The Police high command, which expected the pro-Adams protesters, erected barricades in an effort to restrict human and vehicular traffic near the precincts of the Supreme Court.
While there were no T-shirts with SSP Adams' portrait printed on them, as was feared by the high command, protesters carried paper portraits of the senior superintendent, under the watchful eyes of the police. Members of the crowd, while giving moral support to Adams, often lashed out at Police Commissioner Francis Forbes.
"We shall overcome, we shall overcome, we shall overcome some day," sang the 200-plus crowd, south of the Supreme Court on Tower Street. Their responses yesterday to the charges being laid against SSP Adams and his co-accused ranged from disappointment to seeing them as an act of betrayal.
"Yu can't put a good man down, always keep a smile when they want me to frown," sang the crowd, borrowing the lyrics of popular deejay Sizzla.
CALL FOR FORBES' HEAD
So incensed were some of the protesters that they called for Forbes' head.
There was also a small group of people shouting anti-Adams sentiments but that group quickly dispersed.
Yesterday, vehicles going up and down King Street were prevented from passing the intersection with Tower Street and Barry Street. Only persons having legitimate business at the Supreme Court were allowed to turn right at the intersection of Barry and Church Streets, into the court complex.
The mood was different inside the courtroom where there was hardly any restrictions as to who could enter.
Representatives from almost all walks of life, including the media and human rights groups, gathered to see the Adams on his first court appearance arising from the May 7, 2003 killing of four persons in Kraal, north central Clarendon in what the police said was a shoot-out.
A number of senior police officers were also present.
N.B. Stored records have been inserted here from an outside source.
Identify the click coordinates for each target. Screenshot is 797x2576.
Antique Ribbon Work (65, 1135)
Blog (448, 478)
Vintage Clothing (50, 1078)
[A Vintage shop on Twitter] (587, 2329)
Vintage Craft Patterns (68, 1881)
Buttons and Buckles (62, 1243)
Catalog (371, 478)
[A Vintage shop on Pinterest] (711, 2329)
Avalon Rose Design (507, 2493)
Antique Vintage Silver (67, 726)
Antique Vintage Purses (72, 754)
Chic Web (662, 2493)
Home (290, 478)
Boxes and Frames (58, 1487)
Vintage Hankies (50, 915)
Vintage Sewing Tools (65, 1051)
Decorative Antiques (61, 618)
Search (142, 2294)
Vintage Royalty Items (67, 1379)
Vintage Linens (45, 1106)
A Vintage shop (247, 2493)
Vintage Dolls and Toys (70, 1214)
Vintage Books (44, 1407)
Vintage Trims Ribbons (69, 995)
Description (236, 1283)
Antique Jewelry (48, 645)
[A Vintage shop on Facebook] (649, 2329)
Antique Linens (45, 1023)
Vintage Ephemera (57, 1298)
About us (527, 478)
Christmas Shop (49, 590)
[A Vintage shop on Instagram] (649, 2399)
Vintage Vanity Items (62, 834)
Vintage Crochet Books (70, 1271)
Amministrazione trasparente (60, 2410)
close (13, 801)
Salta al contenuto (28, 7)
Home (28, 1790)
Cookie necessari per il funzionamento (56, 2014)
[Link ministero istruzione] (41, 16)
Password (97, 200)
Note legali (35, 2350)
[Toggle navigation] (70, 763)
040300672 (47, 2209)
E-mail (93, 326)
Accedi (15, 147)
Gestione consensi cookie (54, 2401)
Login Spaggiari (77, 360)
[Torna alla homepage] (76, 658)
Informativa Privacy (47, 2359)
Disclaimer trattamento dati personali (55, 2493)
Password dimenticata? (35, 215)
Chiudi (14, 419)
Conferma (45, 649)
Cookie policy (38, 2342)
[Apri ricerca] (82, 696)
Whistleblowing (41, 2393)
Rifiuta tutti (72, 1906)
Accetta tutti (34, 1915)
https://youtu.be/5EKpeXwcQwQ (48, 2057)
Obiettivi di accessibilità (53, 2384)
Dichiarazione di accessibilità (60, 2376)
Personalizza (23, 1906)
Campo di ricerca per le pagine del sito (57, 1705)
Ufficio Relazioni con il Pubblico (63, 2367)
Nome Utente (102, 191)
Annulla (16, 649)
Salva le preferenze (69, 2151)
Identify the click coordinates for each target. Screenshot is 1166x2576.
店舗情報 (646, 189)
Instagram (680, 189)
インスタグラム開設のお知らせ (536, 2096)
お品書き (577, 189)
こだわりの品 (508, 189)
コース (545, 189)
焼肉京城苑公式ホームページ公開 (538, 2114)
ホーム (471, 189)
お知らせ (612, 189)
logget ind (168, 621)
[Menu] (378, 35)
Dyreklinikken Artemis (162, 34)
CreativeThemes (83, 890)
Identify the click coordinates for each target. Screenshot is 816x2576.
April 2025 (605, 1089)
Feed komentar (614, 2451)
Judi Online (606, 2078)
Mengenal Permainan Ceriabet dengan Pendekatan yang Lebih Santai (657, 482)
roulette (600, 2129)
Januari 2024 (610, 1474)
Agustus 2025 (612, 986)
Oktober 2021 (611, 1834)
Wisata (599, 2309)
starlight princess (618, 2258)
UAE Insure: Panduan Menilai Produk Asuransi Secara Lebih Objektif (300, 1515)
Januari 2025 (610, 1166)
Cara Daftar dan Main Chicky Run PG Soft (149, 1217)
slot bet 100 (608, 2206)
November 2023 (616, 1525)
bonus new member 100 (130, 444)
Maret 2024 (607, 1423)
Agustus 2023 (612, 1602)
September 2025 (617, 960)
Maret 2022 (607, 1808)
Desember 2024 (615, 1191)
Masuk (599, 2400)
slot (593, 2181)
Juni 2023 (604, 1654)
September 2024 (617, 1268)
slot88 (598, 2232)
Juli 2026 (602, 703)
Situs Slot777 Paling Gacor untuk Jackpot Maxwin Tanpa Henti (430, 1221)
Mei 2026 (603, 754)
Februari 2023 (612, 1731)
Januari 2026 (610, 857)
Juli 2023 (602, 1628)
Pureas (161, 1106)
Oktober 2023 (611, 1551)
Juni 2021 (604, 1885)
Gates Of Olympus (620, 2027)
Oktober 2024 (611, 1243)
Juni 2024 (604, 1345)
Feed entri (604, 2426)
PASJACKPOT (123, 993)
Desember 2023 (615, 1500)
Among them were Assistant Commissioner Arthur 'Stitch' Martin, ACP Reggie Grant, investigator, Acting ACP Granville Gause, and SSP Calvin Benjamin.
Also present was SSP Leon Rose, chairman of the Police Officers' Association (POA), of which SSP Adams is a member.
At roughly 10:15 a.m. when Judge Mahadev Dukharan entered the court, a smiling SSP Adams led his five co-accused into the dock to face the charges. At the end of the two-hour proceedings, a smiling Adams also led his co-accused out of the dock into an area in the court where they were each processed for their $2 million bail.
After more than three hours of processing, Adams and his men walked from the court building again into a waiting and expectant crowd which walked with him, his co-accused, members of his (Adams) family and legal team, to their vehicles parked near Duke Street.
On May 7 last year, SSP Adams and members of the now defunct Crime Management Unit (CMU) visited Kraal, north central Clarendon where they were reportedly fired on by men from a house. The police said they fired back leaving four persons dead, including two women.